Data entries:

☆ ☆ ☆ ☆ ☆ ☆ ☆

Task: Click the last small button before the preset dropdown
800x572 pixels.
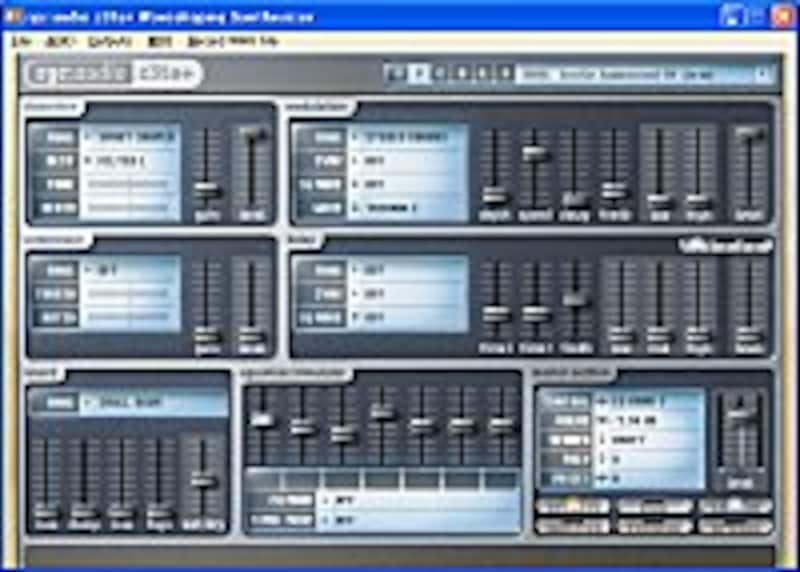Action: pos(505,73)
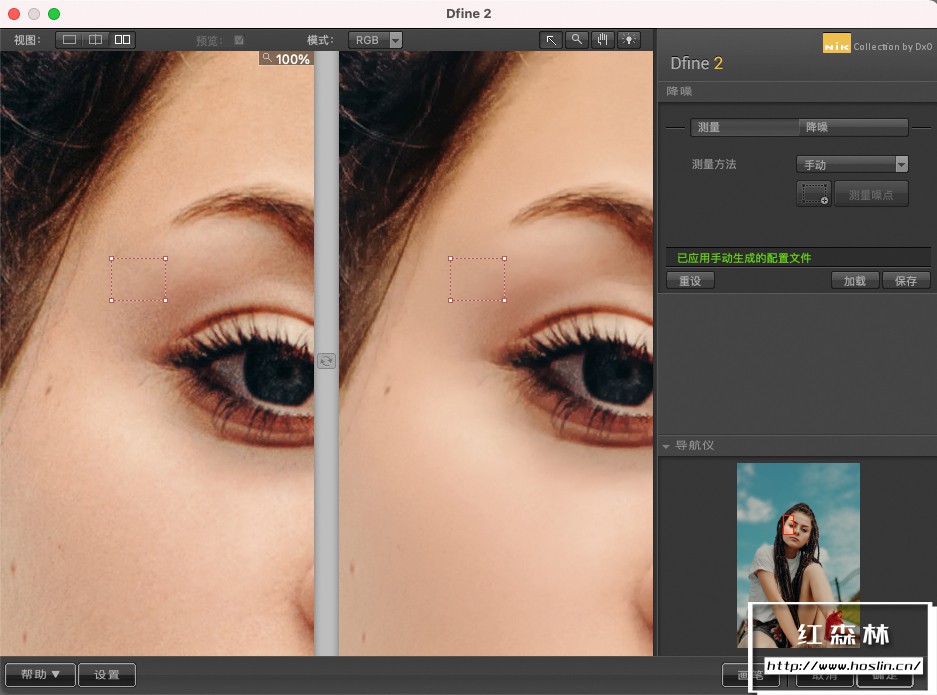This screenshot has width=937, height=695.
Task: Pick the hand pan tool
Action: (603, 40)
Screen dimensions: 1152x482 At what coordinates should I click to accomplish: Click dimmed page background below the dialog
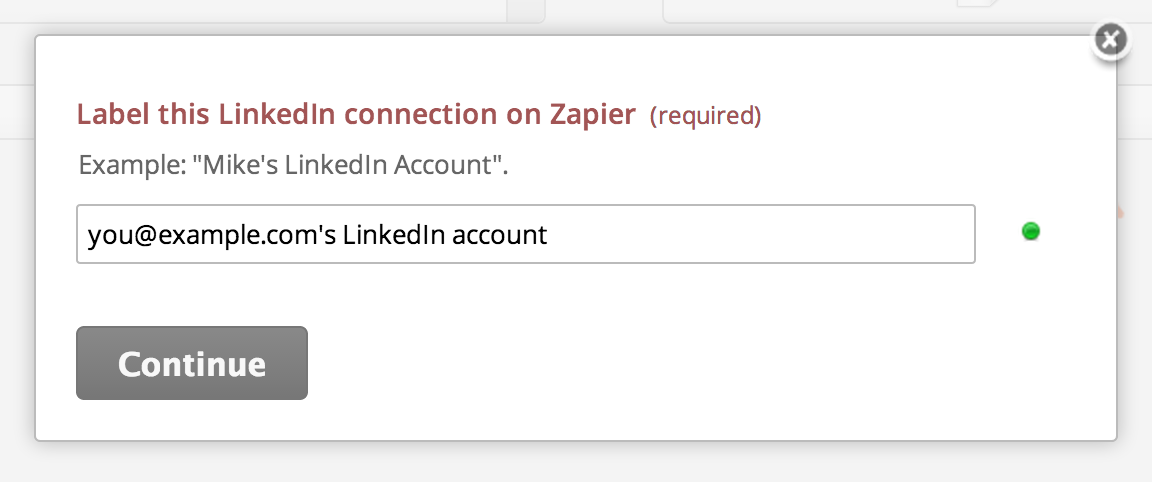[x=576, y=463]
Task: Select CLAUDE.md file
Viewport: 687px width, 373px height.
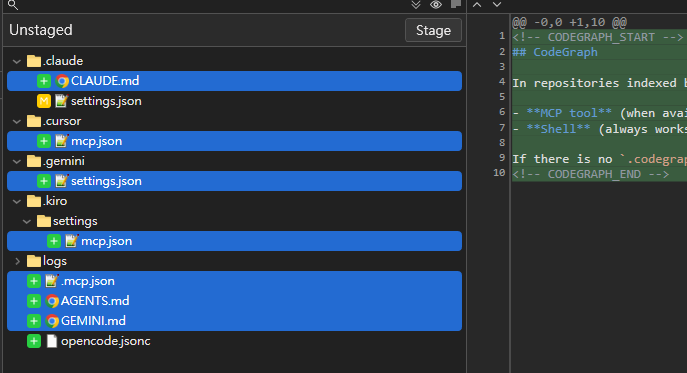Action: 234,81
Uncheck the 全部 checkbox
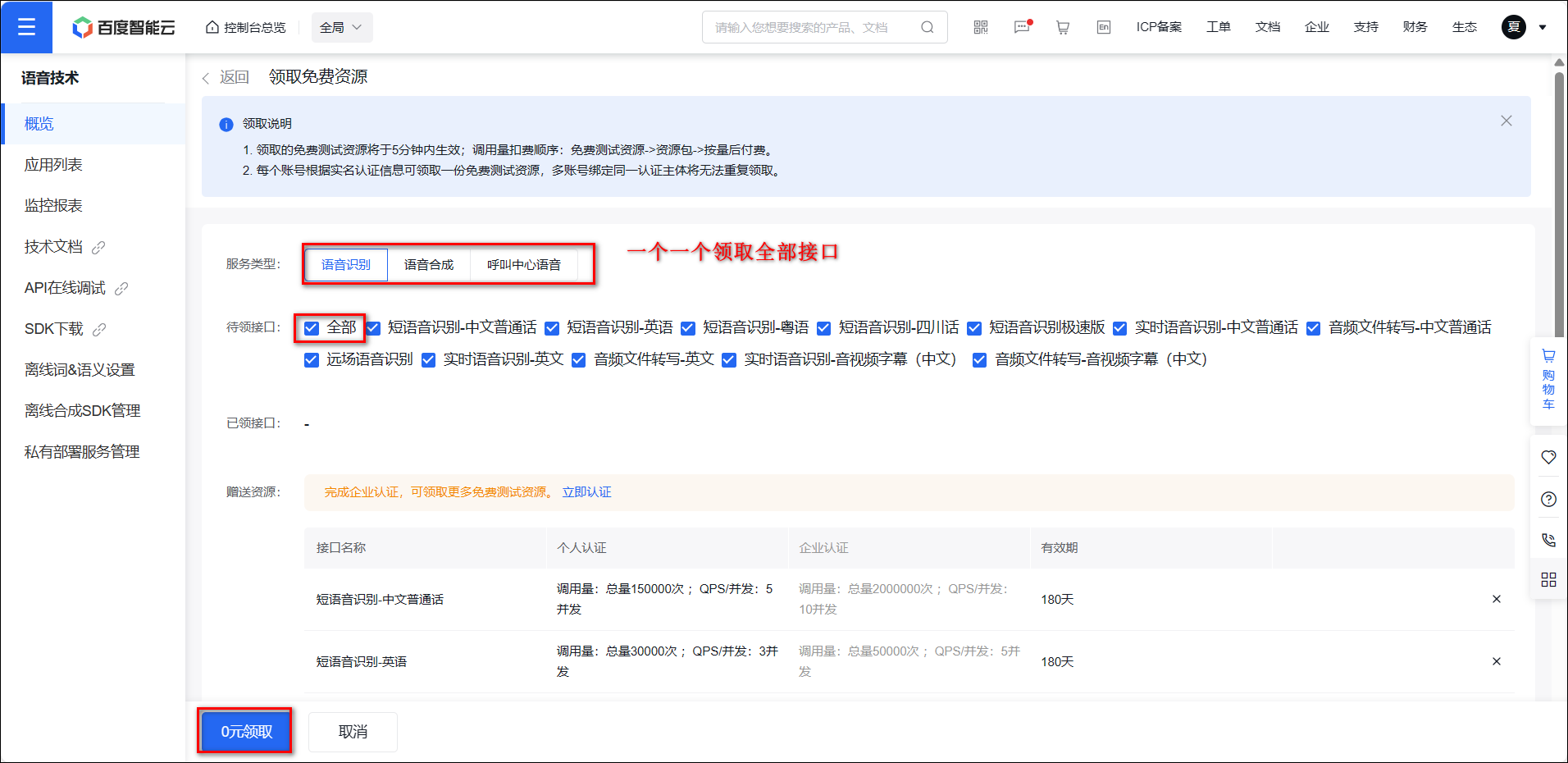Image resolution: width=1568 pixels, height=763 pixels. tap(312, 328)
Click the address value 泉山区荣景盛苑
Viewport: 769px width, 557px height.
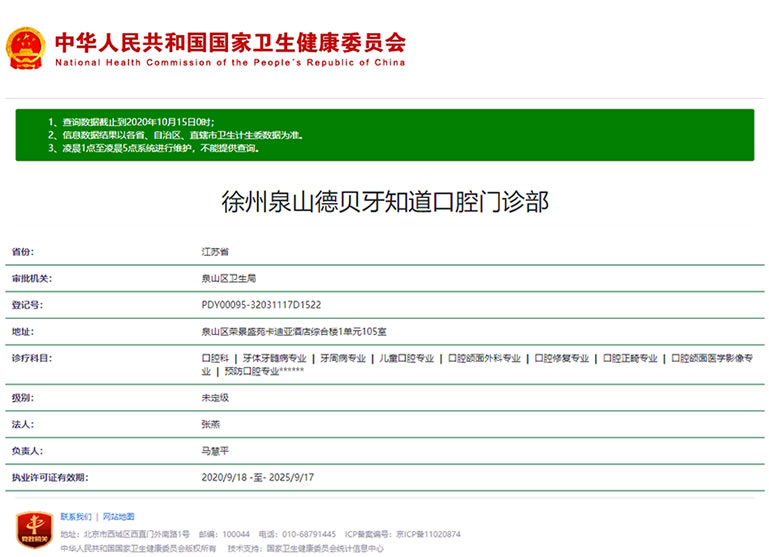coord(294,332)
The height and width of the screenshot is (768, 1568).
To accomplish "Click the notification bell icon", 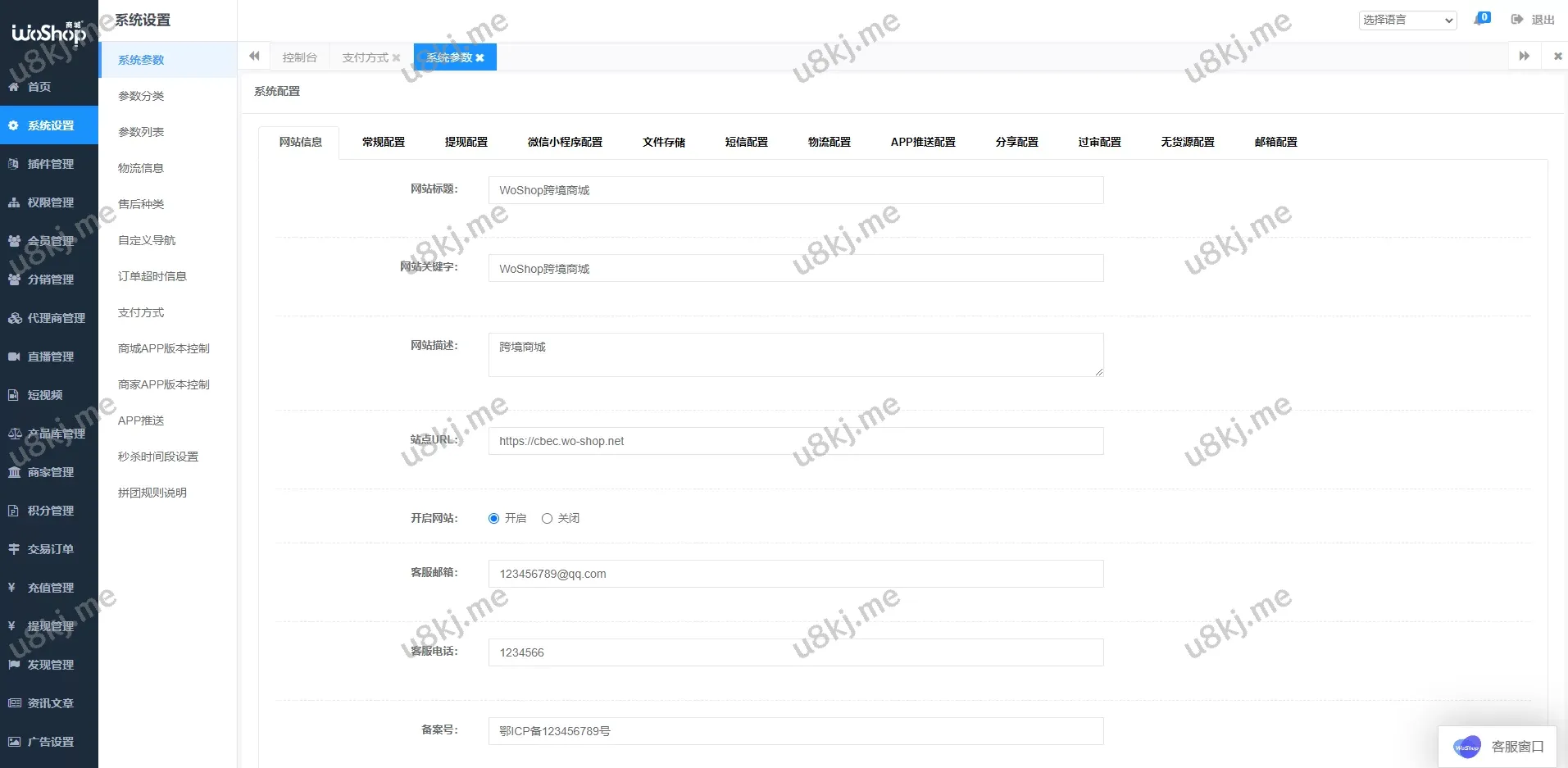I will point(1479,19).
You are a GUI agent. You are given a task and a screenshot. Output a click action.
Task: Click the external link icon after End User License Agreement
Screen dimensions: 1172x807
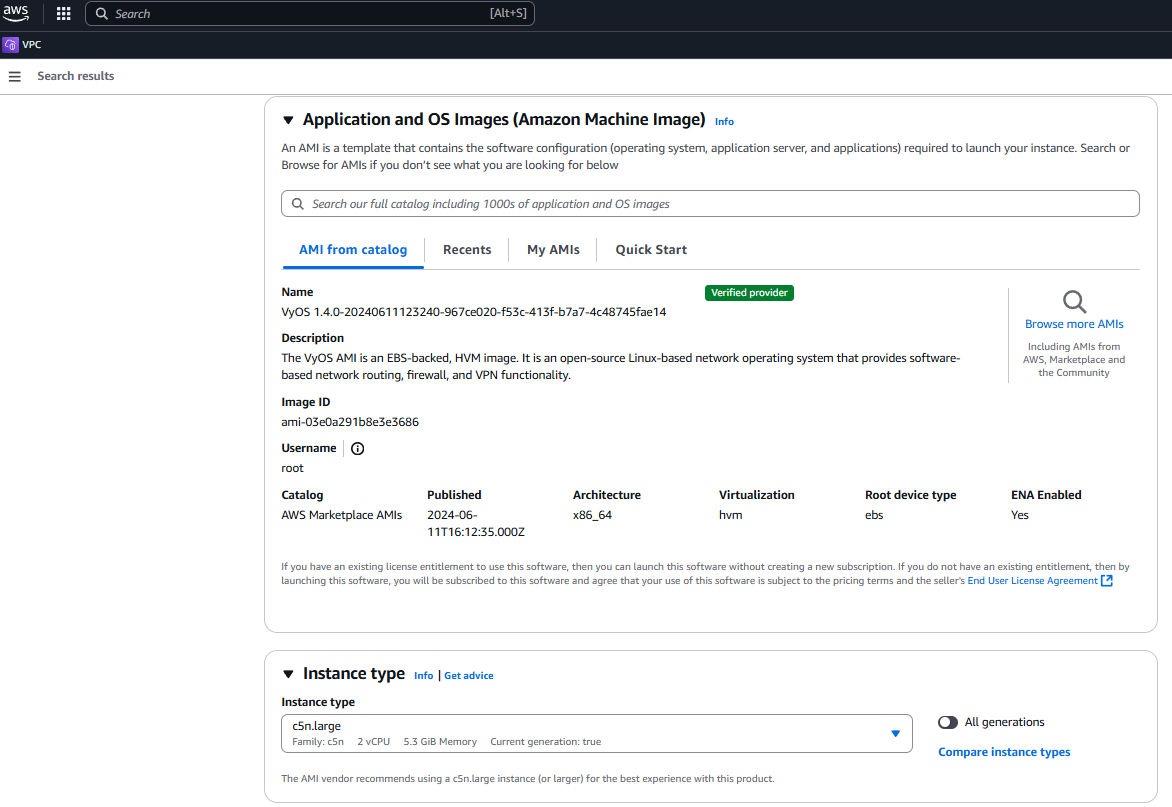coord(1107,580)
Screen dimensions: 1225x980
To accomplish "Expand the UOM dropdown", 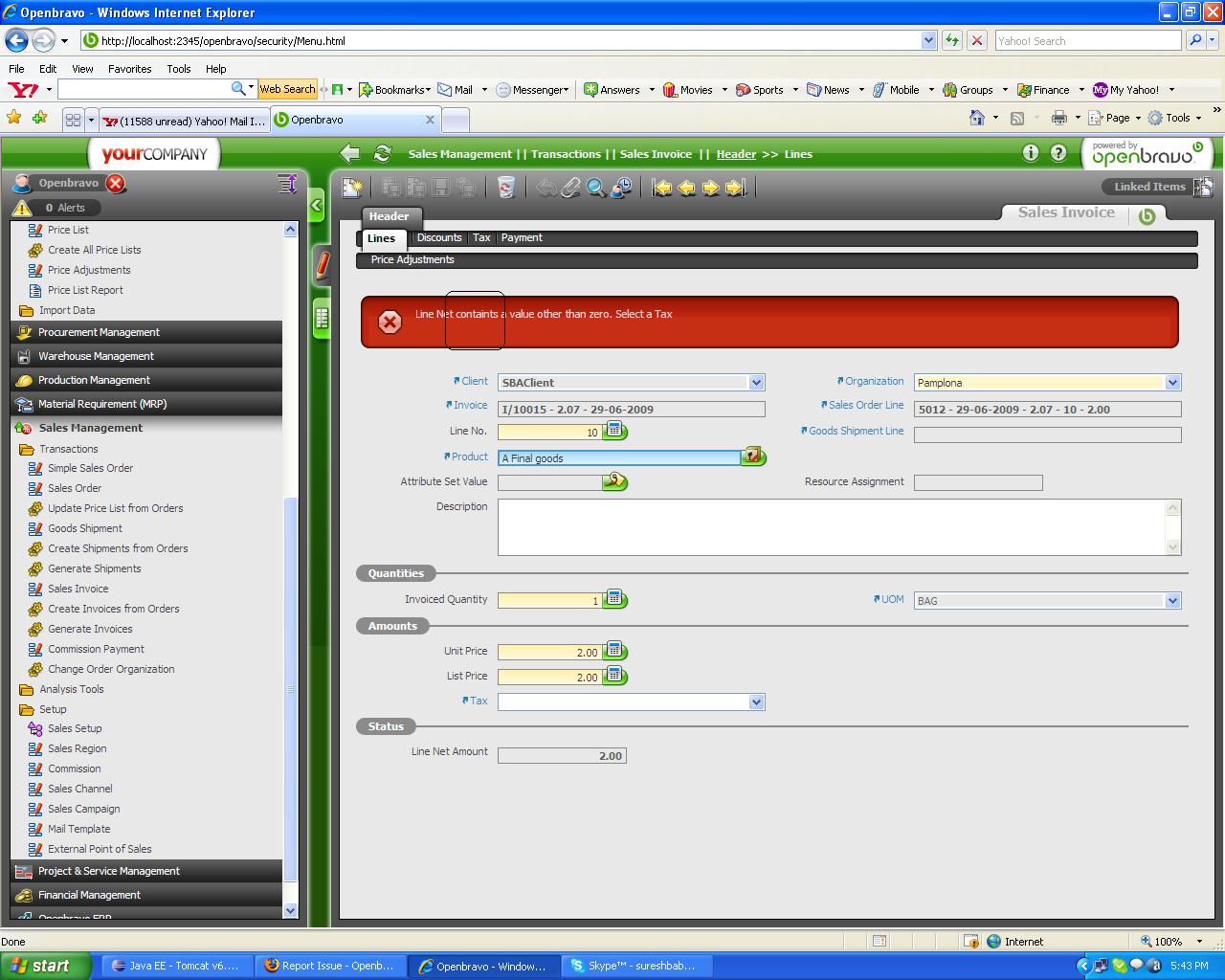I will (x=1172, y=600).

☆ ☆ ☆ ☆ ☆ ☆ ☆

Rewrite the data from the line that contains "Screen dimensions: 1152x482" through the line that contains "Action: 234,81", swapping "dimmed" for "darkened" and keeping everything else the same. Omit the pictures from your answer.

__TASK RESULT__:
Screen dimensions: 1152x482 At what coordinates should I click to accomplish: Click darkened page background below the dialog
[x=576, y=463]
Task: Select CLAUDE.md file
Viewport: 687px width, 373px height.
Action: 234,81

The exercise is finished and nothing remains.